Down for the Count

By Chuck Graham   |   February 21, 2023
California Thrasher

I was on an early morning beach run in Carpinteria, pink and orange hues melding across the eastern horizon. While weaving my way in soft sand past wintering killdeer and western snowy plovers, those hardy shorebirds thoroughly enjoyed the wrack lines of tattered giant bladder kelp left behind by the previous high tide.

Later that early December morning, I was asked if I wanted to partake in the annual Audubon Christmas Bird Count. I’ve been asked before several times in the past, but I’ve only participated in one. It was several years ago in Ventura. Aaron Kreisberg, a kayak guide I used to work with at the Channel Islands National Park, is an excellent birder, so I skated on his coattails as we counted birds from kayaks inside the shallows of the Santa Clara Rivermouth. 

Yellow-crowned Night Heron

I’m always honored when asked, but I had to decline this past December, because I was already scheduled to guide kayak trips on Santa Cruz Island. Although I thoroughly enjoy photographing birds in their natural habitat, I wouldn’t consider myself much of a birder. I’m limited when the identification of a species isn’t obvious. Sometimes I get lost with all the bands, molts, breeding plumages and similarities amongst species. I just don’t possess the keen eye of a seasoned birder.

When I’m out in the field, and I have birds on the brain, I’m looking to photograph them with great light, proper composition, while incorporating their habitat in a majority of the frame as much as possible. I will say when traveling, birds are a priority for me. I want to see what’s out there. After 15 trips to Africa, one of the first items I grab before a trip to that incredible continent is any number of bird books I’ve collected over the years. Other incredible birding venues have taken me to Iceland, the Falkland Islands, Galápagos Islands, Costa Rica, New Zealand, Alaska, and the Arctic. 
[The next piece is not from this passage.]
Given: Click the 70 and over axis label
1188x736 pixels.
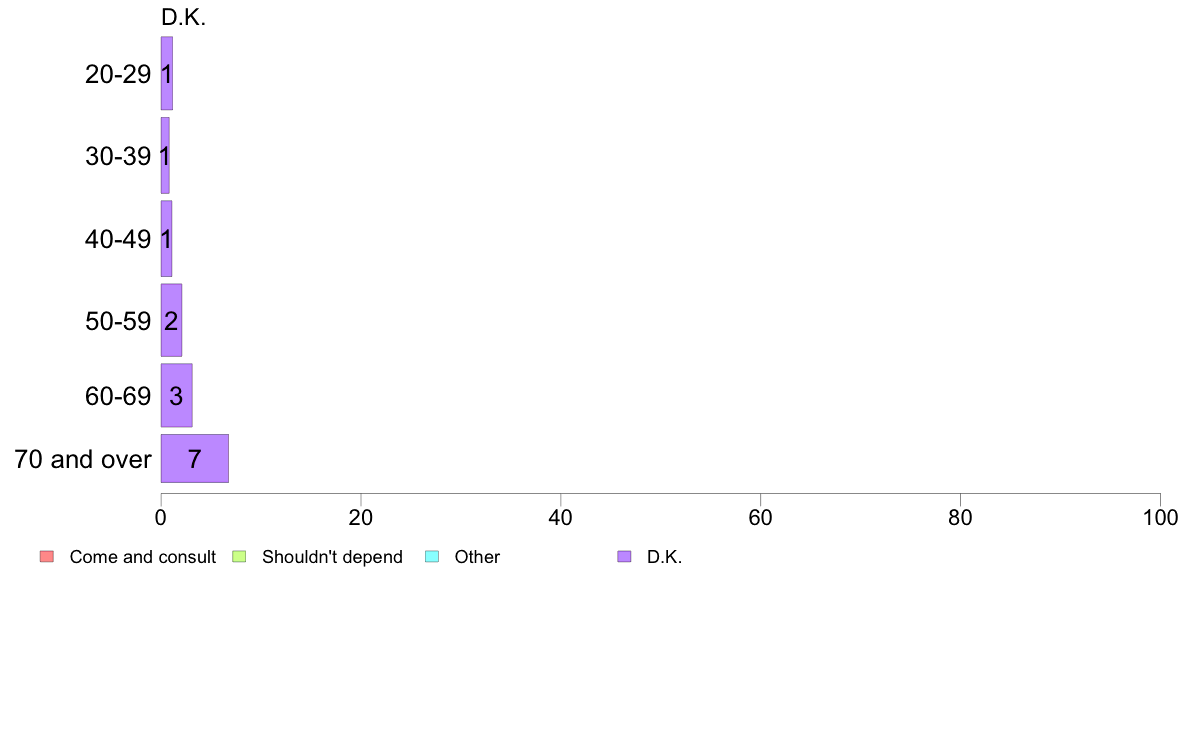Looking at the screenshot, I should click(x=83, y=459).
However, here at home in Carpinteria, I get just as much joy photographing and watching avian species as I do anywhere I’ve traveled. So, because I couldn’t participate this year for the Christmas Bird Count in Carpinteria, I decided to do my own personal count for one day in the Carpinteria Marsh, a 230-acre coastal wetland that I’ve spent ample amounts of time on since 1975. 
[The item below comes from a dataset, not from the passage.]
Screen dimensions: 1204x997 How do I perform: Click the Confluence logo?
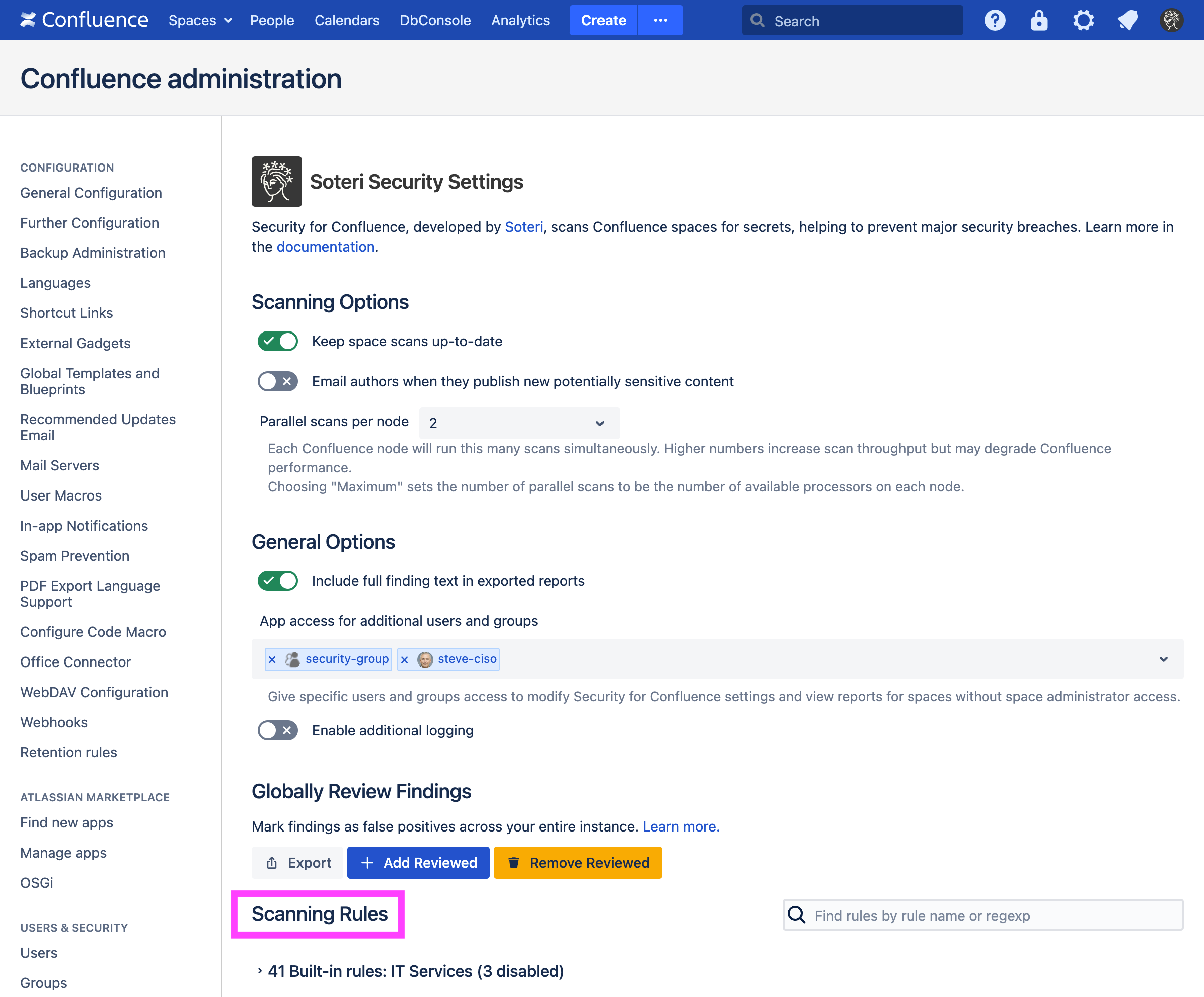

The Carpinteria Marsh is one of the last remaining and one of the healthiest coastal wetlands in Southern California. At least 200 different species have been documented in the pickleweed, maze of muddy channels, vernal pools, and upland regions of the salt marsh. 

Armed with my binoculars and camera, I spent December 16 in the marsh counting bird species. I did a three-hour block early in the morning, and then returned at 2 pm and finished the day in the dark. The actual count in the marsh took place the next day on December 17.
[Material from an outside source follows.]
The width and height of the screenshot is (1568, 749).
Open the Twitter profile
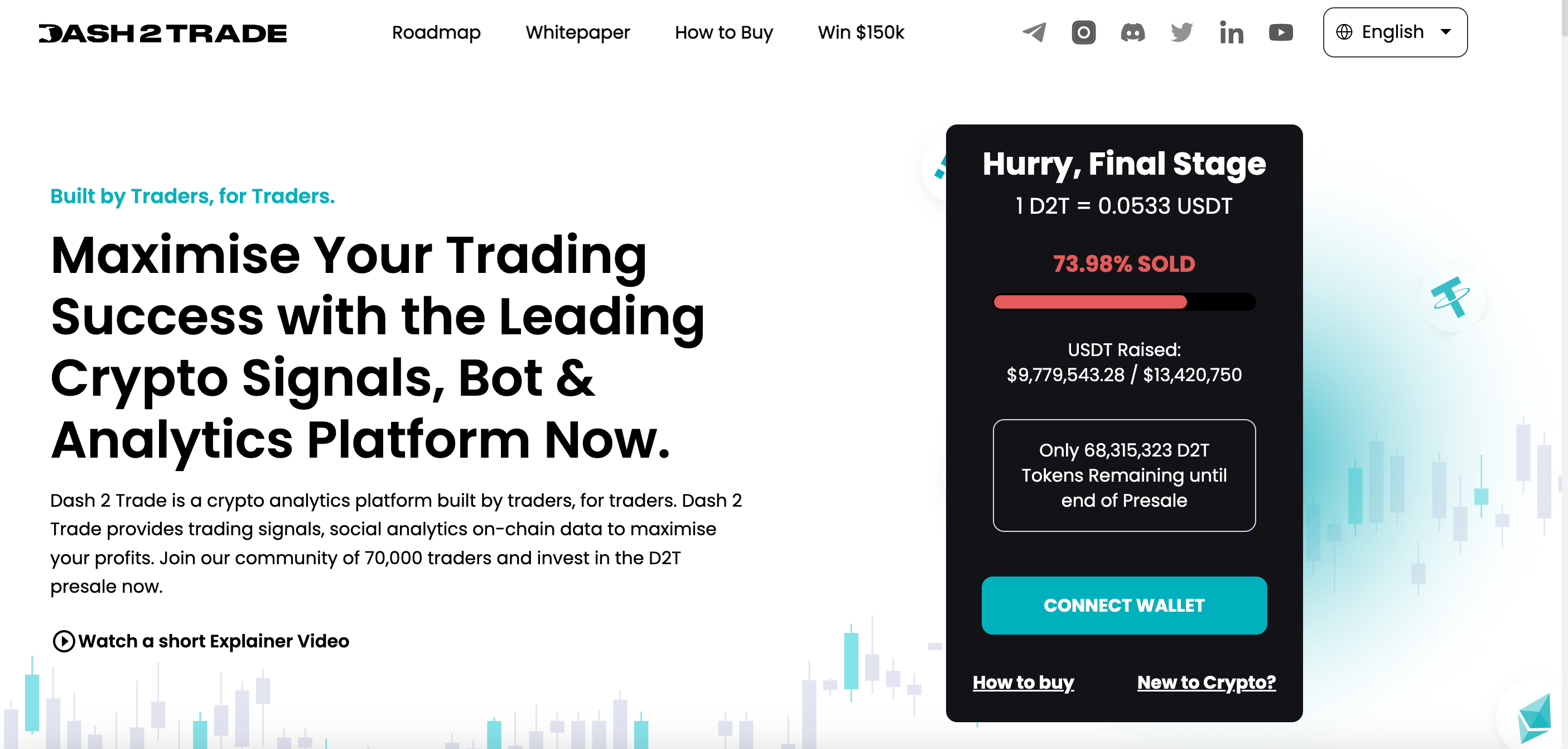click(1183, 32)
Annually, Santa Barbara County finishes strong in the Christmas Bird Count, usually within the top five in America. This year, the bird count In Carpinteria produced 162 different species on December 17. The day before I counted 53 species in the Carpinteria Marsh alone, and that might have been a high mark for me in my limited birding ability. 

Some of the species I encountered included: Yellow-crowned Night Heron, American Wigeon, Gadwall, Northern Pintail, Osprey, Northern Harrier, Bufflehead, California Thrasher, Lesser Yellow Legs, Long-billed Dowitcher, Long-billed Curlew, Whimbrel, Marsh Wren, Orange-crowned Warbler, Belted Kingfisher, Spotted Sandpiper, Common Yellowthroat, Common Merganser, Cinnamon and Green-winged Teal, Marbled Godwit, American Avocet, White-fronted Goose, Allen’s and Anna’s Hummingbird, Elegant Tern, and Western Sandpiper.

My day counting birds on the Carpinteria Marsh was and always has been much more than how many species I saw that day or what I’ve seen in previous years. Even after 45 years spent on the marsh, I still get amped up every time I set foot on its muddy trails, because I never know what I might catch a glimpse of with my binoculars or through the viewfinder on my camera. It’s the living marsh, a patchwork of pickleweed and serpentine-like channels offering a refuge for birds and birders alike.